Assigned task →
Please report how many lines in these records contain the string "heading", and give nothing besides the number.

Source data →
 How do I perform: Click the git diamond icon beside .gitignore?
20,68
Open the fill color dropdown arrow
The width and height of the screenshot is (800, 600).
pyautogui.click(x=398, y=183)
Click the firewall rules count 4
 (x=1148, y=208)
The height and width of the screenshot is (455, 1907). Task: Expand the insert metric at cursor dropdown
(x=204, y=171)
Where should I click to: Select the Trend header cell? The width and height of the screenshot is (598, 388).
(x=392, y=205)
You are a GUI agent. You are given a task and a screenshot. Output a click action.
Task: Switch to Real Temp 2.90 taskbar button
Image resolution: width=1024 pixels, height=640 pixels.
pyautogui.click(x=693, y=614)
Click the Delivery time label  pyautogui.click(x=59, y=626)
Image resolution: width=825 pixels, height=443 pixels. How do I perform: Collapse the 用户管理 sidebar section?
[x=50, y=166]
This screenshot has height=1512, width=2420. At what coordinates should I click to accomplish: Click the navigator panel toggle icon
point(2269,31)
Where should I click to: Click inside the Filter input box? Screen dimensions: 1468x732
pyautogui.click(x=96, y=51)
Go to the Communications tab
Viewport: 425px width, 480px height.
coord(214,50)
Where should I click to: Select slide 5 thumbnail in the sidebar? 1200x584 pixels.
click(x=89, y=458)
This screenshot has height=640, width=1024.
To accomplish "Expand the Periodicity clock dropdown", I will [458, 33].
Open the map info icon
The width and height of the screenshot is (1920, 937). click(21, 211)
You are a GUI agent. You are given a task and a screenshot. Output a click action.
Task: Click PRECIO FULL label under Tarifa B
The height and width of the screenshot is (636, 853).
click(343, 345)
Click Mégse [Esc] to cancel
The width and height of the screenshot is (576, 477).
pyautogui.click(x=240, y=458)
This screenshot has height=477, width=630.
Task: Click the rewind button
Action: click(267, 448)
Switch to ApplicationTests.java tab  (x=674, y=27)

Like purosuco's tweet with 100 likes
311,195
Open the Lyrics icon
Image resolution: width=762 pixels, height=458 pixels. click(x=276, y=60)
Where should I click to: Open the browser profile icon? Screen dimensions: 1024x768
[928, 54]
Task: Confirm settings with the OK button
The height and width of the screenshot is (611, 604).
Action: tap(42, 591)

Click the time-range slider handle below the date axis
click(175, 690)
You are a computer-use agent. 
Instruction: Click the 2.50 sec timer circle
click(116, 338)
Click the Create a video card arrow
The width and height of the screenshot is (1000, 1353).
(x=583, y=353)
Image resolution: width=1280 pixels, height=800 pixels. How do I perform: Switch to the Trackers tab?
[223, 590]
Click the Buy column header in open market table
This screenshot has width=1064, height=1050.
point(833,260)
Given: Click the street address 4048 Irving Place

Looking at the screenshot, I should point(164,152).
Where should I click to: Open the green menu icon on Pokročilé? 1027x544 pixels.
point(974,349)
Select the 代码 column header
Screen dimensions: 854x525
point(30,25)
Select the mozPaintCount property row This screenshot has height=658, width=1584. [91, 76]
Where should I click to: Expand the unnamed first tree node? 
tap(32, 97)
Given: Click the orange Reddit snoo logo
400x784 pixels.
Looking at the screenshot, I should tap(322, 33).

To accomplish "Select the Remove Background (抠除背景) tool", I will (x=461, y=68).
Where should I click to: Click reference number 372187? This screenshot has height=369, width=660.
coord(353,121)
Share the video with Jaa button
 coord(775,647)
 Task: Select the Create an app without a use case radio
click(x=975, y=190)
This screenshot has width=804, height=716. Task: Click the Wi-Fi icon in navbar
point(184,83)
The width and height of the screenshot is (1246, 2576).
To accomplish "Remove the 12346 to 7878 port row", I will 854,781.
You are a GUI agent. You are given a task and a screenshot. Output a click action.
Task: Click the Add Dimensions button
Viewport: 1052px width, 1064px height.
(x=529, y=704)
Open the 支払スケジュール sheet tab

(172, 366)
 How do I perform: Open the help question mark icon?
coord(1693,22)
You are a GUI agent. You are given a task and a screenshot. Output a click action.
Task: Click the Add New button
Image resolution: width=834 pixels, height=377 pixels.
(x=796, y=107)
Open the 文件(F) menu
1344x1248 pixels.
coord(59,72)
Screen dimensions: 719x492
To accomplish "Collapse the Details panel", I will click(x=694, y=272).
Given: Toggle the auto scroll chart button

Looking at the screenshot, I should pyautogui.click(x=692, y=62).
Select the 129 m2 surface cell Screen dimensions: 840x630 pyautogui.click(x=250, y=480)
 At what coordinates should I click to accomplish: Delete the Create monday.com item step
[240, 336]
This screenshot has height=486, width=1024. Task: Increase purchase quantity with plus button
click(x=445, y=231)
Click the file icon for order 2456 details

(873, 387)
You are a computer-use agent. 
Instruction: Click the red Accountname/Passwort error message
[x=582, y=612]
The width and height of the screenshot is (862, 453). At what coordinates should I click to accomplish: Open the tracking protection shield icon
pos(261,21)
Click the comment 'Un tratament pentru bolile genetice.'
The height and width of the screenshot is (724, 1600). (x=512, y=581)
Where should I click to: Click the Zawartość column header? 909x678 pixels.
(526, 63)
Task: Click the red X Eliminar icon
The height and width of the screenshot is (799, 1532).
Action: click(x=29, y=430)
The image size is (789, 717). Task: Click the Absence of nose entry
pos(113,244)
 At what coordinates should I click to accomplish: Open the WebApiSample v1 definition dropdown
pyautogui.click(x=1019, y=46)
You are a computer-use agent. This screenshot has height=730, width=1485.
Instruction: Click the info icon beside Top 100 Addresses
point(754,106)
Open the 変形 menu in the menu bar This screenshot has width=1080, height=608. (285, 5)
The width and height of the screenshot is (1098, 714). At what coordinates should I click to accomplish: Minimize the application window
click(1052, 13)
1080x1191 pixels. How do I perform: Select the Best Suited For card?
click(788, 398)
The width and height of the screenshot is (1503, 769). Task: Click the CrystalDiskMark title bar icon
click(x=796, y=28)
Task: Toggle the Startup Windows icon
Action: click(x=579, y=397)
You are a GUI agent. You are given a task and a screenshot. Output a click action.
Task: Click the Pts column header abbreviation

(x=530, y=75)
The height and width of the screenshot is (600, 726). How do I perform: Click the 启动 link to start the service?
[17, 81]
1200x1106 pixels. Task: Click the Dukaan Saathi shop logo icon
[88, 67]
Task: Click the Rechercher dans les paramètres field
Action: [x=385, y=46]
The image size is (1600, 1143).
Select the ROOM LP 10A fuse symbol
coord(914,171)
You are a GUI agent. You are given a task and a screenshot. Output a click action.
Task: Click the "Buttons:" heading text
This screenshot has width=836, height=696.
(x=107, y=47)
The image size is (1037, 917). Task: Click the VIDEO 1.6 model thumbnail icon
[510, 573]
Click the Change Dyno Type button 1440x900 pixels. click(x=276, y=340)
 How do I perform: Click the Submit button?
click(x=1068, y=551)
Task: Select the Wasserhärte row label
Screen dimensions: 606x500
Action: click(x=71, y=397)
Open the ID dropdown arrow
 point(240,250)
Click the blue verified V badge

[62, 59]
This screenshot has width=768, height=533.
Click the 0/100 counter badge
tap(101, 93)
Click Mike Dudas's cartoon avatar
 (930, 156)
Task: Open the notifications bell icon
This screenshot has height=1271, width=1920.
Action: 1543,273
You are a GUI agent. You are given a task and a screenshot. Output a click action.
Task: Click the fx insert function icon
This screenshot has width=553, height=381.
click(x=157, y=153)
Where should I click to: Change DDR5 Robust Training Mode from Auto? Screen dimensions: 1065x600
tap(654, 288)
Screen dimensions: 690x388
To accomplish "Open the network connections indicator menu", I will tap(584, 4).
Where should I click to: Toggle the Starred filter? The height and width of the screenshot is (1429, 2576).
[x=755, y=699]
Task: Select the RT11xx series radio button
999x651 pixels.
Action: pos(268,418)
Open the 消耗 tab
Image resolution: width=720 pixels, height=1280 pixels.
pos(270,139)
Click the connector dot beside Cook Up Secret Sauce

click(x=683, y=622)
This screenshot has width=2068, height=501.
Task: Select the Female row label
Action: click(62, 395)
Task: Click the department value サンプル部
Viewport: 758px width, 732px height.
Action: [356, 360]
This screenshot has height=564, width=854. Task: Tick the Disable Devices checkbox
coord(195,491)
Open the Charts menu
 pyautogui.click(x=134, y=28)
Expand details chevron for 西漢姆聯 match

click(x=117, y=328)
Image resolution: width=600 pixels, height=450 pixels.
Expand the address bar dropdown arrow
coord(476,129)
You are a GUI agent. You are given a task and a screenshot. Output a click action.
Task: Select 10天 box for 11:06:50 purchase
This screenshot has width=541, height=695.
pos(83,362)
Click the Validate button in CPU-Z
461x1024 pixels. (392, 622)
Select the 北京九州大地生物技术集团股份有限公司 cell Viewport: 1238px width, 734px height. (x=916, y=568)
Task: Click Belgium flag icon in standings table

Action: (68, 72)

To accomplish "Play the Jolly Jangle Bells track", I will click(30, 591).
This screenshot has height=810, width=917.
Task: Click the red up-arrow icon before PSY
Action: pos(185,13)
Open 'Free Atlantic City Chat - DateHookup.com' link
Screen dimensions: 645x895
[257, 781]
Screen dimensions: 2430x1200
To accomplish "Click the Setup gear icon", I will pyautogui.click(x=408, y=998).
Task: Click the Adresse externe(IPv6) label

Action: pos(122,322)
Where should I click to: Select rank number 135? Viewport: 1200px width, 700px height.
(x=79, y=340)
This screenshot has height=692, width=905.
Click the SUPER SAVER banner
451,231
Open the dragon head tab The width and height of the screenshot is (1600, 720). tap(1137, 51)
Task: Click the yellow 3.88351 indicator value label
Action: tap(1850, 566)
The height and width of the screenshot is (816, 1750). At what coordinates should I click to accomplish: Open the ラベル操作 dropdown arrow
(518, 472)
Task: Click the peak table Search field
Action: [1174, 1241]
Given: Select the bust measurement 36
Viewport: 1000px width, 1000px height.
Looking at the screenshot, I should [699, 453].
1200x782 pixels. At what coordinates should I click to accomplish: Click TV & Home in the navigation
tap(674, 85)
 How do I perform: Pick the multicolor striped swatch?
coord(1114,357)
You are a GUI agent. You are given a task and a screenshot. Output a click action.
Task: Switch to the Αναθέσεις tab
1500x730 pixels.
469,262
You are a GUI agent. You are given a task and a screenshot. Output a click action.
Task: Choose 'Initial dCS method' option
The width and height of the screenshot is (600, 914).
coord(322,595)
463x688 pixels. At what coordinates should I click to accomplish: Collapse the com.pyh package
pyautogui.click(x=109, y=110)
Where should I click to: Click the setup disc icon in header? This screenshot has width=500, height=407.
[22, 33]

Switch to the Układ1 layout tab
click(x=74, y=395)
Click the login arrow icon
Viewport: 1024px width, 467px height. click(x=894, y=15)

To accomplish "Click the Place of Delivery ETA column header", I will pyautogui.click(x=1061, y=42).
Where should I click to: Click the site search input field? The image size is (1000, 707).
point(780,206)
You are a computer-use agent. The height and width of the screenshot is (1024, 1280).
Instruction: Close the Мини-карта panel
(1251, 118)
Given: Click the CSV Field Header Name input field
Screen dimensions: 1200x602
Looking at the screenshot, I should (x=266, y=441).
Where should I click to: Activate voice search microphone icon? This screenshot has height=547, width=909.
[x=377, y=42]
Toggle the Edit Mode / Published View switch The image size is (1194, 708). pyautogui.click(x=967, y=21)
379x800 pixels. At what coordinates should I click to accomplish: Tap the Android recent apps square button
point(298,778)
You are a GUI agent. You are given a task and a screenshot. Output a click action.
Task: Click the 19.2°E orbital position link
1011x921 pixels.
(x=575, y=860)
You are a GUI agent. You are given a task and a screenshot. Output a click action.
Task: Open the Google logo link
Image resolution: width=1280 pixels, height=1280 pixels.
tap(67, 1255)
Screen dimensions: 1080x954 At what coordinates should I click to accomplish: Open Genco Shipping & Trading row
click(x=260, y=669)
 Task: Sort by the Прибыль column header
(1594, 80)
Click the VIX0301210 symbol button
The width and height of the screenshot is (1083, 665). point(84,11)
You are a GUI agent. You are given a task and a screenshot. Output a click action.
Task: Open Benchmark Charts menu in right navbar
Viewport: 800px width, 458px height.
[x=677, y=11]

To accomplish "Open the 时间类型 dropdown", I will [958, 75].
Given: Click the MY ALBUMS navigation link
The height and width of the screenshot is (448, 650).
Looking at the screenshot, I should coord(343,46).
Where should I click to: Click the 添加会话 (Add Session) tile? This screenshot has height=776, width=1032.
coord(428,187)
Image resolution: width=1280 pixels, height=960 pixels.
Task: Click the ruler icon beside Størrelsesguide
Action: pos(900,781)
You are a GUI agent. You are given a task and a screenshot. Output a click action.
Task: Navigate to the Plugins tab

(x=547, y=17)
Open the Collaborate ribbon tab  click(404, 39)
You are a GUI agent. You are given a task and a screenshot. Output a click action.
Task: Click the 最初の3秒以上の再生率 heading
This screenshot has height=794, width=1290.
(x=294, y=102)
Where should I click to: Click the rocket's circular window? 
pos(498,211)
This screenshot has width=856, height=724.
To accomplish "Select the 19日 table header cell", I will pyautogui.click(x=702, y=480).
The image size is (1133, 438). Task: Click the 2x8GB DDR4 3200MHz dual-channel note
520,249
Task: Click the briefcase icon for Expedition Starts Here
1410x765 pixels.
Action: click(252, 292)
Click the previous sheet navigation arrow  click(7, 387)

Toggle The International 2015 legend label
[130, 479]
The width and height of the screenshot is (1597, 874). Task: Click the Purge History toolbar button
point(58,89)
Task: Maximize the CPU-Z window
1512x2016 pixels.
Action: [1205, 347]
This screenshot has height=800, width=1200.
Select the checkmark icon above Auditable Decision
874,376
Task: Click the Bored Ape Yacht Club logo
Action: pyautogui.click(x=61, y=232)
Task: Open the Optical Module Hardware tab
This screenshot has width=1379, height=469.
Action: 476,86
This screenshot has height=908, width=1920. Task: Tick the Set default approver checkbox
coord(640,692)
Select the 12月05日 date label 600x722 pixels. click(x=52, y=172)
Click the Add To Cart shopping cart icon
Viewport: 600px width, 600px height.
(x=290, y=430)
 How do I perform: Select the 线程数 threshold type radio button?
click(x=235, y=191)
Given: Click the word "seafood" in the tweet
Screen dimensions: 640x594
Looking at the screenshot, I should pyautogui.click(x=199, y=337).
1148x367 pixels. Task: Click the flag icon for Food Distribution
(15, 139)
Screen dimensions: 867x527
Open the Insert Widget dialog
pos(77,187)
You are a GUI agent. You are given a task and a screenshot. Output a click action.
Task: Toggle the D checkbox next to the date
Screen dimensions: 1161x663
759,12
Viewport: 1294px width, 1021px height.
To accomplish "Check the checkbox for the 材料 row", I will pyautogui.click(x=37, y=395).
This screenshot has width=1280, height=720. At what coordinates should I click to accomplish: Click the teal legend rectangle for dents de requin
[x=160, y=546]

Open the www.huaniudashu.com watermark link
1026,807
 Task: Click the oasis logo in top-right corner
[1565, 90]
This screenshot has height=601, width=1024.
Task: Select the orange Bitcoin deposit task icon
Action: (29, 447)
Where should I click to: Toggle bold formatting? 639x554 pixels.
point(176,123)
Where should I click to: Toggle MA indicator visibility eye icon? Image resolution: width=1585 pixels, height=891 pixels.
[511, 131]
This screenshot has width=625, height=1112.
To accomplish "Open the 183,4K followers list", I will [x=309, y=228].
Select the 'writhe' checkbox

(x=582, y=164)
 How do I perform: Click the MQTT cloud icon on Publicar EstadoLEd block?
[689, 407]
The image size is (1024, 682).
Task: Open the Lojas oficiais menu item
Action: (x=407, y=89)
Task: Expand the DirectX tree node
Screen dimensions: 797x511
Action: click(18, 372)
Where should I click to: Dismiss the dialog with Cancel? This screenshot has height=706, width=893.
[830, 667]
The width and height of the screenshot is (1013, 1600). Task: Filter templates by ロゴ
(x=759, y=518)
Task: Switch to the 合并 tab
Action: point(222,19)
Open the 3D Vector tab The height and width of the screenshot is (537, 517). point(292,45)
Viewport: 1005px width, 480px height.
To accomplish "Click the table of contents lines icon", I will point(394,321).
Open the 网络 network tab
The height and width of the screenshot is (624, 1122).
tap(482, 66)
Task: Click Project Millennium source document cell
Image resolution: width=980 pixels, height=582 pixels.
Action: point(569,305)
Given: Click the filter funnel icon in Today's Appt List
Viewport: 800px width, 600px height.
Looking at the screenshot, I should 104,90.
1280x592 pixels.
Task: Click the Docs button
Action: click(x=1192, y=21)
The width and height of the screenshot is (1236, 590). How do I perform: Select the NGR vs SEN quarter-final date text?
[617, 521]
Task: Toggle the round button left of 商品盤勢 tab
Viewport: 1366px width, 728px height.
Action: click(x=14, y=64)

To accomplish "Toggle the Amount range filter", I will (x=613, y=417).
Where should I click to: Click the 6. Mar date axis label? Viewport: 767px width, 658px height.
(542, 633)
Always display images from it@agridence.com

Solution to this problem →
2